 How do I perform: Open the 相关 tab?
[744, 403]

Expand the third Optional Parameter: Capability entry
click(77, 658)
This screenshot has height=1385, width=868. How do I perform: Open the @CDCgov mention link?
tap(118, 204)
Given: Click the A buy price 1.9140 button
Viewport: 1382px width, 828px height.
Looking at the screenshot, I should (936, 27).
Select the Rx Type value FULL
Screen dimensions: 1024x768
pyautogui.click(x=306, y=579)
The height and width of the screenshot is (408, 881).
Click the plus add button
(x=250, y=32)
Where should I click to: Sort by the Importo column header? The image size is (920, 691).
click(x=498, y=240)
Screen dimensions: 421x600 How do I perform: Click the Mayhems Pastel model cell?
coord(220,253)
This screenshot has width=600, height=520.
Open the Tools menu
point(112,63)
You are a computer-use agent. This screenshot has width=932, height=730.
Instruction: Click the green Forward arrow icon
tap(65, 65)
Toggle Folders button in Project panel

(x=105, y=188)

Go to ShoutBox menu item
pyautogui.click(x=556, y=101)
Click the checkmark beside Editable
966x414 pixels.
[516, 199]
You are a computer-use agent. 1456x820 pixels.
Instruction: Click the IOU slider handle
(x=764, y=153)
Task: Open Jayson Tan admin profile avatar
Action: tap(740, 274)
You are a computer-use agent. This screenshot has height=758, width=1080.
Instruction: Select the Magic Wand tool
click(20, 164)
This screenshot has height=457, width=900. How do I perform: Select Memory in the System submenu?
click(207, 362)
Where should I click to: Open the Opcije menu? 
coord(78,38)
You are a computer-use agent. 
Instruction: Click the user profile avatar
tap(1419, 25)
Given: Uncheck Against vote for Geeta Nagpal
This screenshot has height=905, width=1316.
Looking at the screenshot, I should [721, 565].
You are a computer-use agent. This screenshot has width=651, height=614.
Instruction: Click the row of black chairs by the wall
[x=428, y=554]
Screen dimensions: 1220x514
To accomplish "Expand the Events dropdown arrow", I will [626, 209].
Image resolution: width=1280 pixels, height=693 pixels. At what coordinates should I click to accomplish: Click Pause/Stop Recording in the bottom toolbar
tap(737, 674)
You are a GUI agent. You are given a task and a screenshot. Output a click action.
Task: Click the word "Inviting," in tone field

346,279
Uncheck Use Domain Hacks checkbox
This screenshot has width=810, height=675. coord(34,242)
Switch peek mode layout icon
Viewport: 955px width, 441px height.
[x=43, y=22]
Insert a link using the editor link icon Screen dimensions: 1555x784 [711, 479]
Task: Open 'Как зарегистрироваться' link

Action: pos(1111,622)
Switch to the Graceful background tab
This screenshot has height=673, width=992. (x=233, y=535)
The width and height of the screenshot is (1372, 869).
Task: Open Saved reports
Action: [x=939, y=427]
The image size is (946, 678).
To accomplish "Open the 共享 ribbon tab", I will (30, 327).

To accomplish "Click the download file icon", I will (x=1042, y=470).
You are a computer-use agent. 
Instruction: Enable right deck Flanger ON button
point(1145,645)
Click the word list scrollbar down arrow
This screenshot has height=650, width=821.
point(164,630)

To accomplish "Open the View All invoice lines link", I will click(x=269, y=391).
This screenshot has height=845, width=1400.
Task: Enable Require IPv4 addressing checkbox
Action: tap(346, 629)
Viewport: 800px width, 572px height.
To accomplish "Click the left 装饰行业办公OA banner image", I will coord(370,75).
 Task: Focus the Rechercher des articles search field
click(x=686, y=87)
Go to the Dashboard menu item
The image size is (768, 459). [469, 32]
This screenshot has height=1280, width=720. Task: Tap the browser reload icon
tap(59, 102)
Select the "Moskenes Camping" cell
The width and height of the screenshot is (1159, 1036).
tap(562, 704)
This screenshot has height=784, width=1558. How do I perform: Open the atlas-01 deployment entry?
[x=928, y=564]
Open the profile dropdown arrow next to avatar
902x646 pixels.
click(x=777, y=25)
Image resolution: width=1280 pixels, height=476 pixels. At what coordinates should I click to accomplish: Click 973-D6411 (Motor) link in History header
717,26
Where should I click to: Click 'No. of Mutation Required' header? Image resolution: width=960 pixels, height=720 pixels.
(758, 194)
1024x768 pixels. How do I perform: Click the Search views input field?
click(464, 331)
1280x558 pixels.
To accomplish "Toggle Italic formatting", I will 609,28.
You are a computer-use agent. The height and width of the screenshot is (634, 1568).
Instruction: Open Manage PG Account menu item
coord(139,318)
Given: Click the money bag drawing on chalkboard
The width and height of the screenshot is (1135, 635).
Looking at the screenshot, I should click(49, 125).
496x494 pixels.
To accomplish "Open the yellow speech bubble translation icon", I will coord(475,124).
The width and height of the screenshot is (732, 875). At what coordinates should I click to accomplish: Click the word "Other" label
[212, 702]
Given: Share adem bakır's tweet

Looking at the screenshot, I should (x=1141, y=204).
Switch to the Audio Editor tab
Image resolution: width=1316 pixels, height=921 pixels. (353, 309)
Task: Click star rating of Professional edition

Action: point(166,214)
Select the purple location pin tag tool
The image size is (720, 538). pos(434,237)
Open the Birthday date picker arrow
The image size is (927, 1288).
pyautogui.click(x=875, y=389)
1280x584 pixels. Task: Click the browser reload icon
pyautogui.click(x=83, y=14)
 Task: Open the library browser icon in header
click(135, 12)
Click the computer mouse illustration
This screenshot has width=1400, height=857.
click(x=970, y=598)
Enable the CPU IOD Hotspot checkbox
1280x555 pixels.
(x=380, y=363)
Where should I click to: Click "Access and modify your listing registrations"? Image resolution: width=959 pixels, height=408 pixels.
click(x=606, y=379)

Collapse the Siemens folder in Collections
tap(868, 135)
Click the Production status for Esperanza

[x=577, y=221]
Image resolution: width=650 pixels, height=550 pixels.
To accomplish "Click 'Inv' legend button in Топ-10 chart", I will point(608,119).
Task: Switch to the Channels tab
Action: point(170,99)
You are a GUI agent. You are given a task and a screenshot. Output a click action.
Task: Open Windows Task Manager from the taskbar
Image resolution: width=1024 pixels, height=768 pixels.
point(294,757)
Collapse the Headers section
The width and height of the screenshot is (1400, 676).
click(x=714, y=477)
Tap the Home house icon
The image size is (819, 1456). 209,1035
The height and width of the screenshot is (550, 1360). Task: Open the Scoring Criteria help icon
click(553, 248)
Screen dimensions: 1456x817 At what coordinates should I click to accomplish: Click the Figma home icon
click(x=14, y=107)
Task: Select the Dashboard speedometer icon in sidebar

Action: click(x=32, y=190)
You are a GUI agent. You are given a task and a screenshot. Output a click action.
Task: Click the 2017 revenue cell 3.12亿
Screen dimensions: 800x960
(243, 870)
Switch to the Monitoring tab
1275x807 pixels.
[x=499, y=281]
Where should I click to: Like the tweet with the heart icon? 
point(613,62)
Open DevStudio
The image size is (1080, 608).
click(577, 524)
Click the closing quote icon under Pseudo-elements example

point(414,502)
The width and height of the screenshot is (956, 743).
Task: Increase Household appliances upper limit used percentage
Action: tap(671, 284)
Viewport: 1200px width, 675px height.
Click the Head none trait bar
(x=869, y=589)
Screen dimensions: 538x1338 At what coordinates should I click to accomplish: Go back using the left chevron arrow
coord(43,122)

## What to produce
Lines in the data that hold "dropdown" must be located and copied.

## Answer box
To accomplish "Expand the Events dropdown arrow", I will [626, 209].
Open the profile dropdown arrow next to avatar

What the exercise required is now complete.